We screened a total of 9 grain length mutants, of which 2 grain lengths were significantly longer and 2 grain lengths were significantly shorter than WT grains (Fig. 5a). Nine SNPs related to GS3 were identified, including 8 nonsynonymous mutations and 1 nonsense mutation (GS3-2), in which GS3-1 was located in exon 1 and GS3-2 was located in exon 2. The remaining seven mutations were located in exon 5 (Fig. 5b). The mutation position of GS3-1 is relatively advanced, and it is not located in the functional structural region and has no effect on the structure and function of the protein, so the grain length does not change significantly (Fig. 5b). GS3-2 is located in the OSR domain, the 55th amino acid is mutated to a stop codon, the OSR domain is deleted, and the protein structure and function are severely affected (Fig. 5d), resulting in a significant increase in grain length. Both GS3-3 and GS3-4 are located in the TNFR domain of Cys-rich mutants, and the grain length of GS3-3 is significantly reduced. Protein structural analysis showed that the mutation of amino acid No. 135 leads to two additional β sheets in the secondary structure of the protein. and presumably resulted in impaired TNFR domain function (Fig. 5d), whereas the GS3-4 grain length was not significantly altered. GS3-5, GS3-6, GS3-7, GS3-8 and GS3-9 are all located in the Cys-rich VWFC domain, among which only the grain length of GS3-5 is significantly reduced, and the mutation of GS3-5 may lead to the impaired structure of the VWFC domain function, but there is no significant difference in protein structure compared with WT plants (Additional file 3: Fig. S3). The GS3-6, GS3-8 and GS3-9 phenotypic results were similar to those of GS3-4; functional domain amino acid point mutation occurred, but the phenotype did not change significantly. It was speculated that the mutation of these 4 amino acids may not affect the function of the protein or that other gene mutations have an impact on the phenotype; however, the grain length of GS3-7. In contrast, the functional site analysis of its protein showed that the mutation of amino acid 183 of GS3-7 was located in the ligand binding site of the protein (Fig. 5c). After the mutation, the function of the protein was affected, so the particle shape changed. However, GS3-4, GS3-5, GS3-6, GS3-8 and GS3-9 showed no significant difference when compared to the WT in terms of protein structure and function (Additional file 3: Fig. S3).
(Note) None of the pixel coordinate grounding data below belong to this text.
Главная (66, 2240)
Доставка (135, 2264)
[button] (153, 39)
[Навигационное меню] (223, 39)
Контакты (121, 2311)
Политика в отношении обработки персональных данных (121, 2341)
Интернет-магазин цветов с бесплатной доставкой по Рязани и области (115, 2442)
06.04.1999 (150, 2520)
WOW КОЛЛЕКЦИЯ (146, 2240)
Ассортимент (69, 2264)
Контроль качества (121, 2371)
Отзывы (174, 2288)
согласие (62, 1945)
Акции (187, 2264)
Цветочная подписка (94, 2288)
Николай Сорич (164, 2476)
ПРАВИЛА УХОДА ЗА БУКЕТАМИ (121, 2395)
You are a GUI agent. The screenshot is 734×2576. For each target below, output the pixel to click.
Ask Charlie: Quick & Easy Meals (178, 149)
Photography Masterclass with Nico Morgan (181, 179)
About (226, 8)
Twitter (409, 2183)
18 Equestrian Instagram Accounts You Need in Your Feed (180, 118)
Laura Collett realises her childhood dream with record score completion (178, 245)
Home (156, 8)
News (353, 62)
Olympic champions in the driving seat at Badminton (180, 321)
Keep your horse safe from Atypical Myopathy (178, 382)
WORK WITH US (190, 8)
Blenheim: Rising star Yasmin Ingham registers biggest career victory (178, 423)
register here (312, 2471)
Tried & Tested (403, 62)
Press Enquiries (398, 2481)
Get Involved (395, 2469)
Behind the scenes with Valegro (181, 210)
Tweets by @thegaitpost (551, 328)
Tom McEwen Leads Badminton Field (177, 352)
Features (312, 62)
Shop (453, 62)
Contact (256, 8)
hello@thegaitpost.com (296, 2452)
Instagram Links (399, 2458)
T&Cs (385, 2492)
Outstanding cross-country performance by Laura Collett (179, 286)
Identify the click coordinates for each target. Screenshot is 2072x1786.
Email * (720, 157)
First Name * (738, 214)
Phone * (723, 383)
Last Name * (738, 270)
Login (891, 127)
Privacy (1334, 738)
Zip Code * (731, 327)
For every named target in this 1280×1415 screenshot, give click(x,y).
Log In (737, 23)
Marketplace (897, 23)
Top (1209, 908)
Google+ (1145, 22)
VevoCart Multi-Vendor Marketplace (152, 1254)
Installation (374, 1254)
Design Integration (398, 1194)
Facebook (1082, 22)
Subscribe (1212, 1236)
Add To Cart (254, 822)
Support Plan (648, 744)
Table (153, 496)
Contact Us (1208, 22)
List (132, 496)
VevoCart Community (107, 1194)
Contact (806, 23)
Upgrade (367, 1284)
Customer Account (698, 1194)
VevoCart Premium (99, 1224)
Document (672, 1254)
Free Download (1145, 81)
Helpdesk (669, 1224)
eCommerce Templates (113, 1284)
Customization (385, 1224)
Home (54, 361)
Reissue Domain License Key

Table 3 Amino acid mutation and phenotypic information of single mutant plants
Fig. 5
figure 5

a Grain length and WT alignment of nine GS3 mutants. Scale bars = 1 cm. b Mutant distribution on gene and protein structure. c GS3 protein functional site (red part). d Protein structures of GS3 mutants (differential structures in red)

We screened 4 mutants with grain width, of which 1 grain width increased, 1 grain width decreased, and the remaining two grain widths had no significant changes (Fig. 6a). The four identified GW5-related SNPs were all nonsynonymous mutations, of which GW5-4 was located in exon 1, and the other three were located in exon 2 (Fig. 6b). GW5-1, GW5-2 and GW5-3 are all located in the calmodulin-binding domain; the difference is that only the granule width of GW5-1 is significantly wider than that of other mutants, and the other two mutants have no obvious change in phenotype. We predicted the protein structure and function of mutants and found that the protein structures of GW5-1 and GW5-2 were more similar to each other than to the WT, while the protein structure of GW5-3 had no obvious change (Fig. 6c). The phenotypes of GW5-1 and GW5-2 of the same domain differ, presumably due to interference from other genes. The GW5-4 mutation position is relatively forward, not located in the functional structural region, and has no effect on the structure and function of the protein (Fig. 6b), but the grain width is significantly narrowed, and the protein structure is relatively concentrated (Fig. 6c).

Fig. 6
figure 6

a Grain width and WT alignment of four GW5 mutants. Scale bars = 1 cm. b Mutant distribution on gene and protein structure. c Protein structures of GW5 mutants (differential structures in red)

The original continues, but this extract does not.